August 07, 2014 01:00 By PICHAYA CHANGSORN
PRICEWATERHOUSECOOPERS has seen its Southeast Asia consulting business grow by 25 per cent over the last 12 months, thanks partly to a new regional joint venture launched a year ago, according to its senior executives.
Derek Kidley, chief executive officer of the JV, South East Asian Consulting (SEAC), said it had witnessed rapid growth across the region, adding nearly 100 consultants since last August when it was formed. As a result, it currently has about 600 consultants working in the Asean region.
SEAC was established by spinning off PwC’s consultancy units in six major Asean countries that hold a combined 70-per-cent share in the company. PwC practices in Australia, New Zealand and the United States hold the remaining 30 per cent.

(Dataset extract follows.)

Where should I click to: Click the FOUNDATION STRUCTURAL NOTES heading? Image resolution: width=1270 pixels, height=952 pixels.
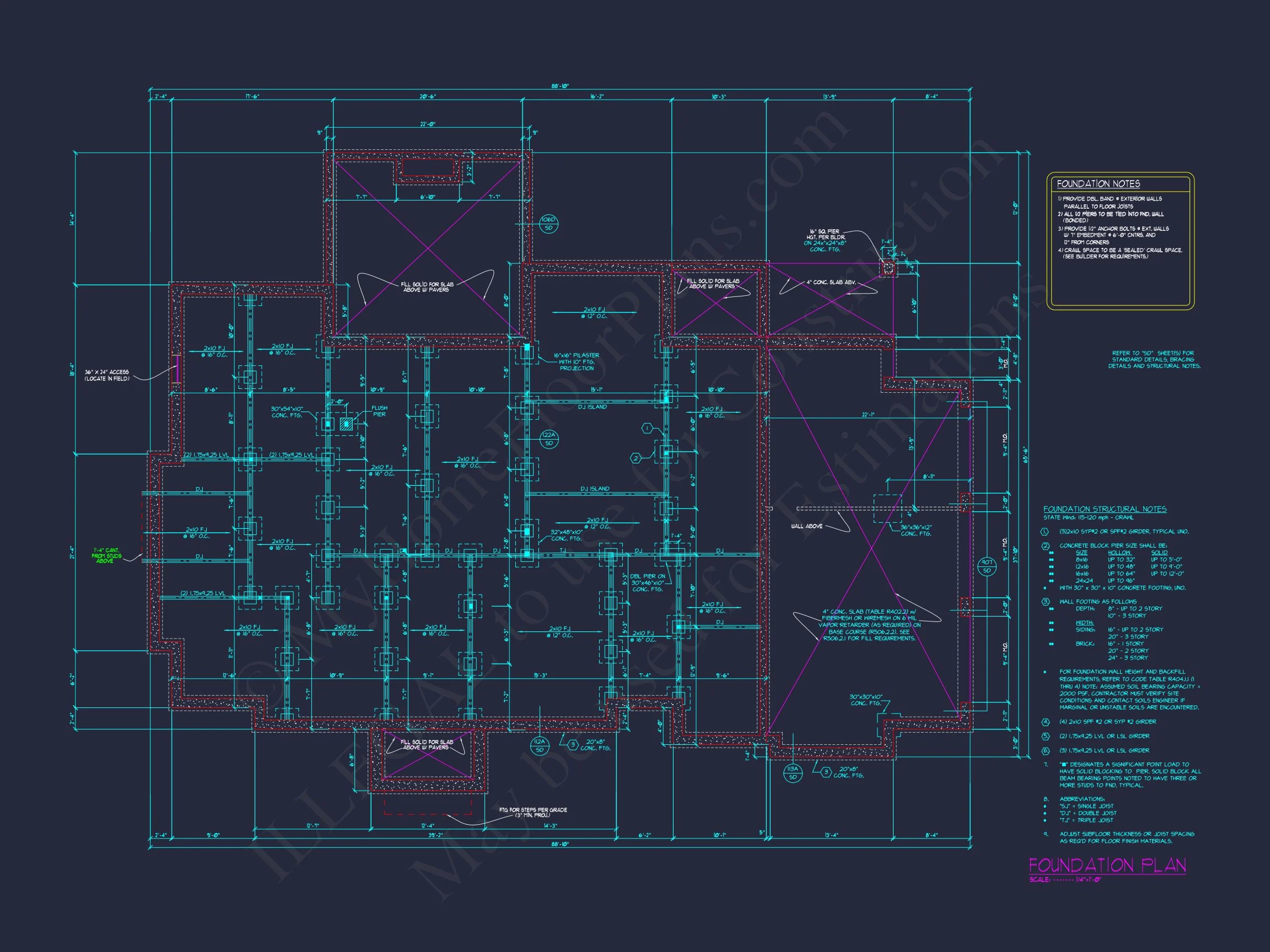pyautogui.click(x=1104, y=509)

Of the nearly 100 new consultants added, between 20 and 30 have been recruited for the Thai operation, which has grown rapidly despite the economic and political uncertainties in the country, said Vilaiporn Taweelappontong, a PwC consulting lead partner.
Kidley said the new JV had helped PwC leverage its resources and expertise across the region, enabled it to move faster to serve clients, and allowed it to make better investment decisions.
“We can put skills in a particular territory. It’s all about clients … top clients want to get access to the best consultants,” he said.
Among the fastest-growing areas for PwC consulting in the region included advisories on technology, strategies, and “people and change”.
Kidley said PwC looked to grow and add a similar number of staff in Asean over the next 12 months. Its acquisition of Booz & Company (now Strategy&), famous for its strategy consultancy, in April helped PwC raise its profile from the perspective of its clients even further.
Vilaiporn said that because of domestic turbulence, many Thai companies had seen the need of finding the right business models to help them grow their businesses abroad. Human-resource issues such as preparing staff for overseas business expansion, generational shifts in the workforce, and succession planning are among the new much-sought-after areas that few Thai clients talked about just five years ago.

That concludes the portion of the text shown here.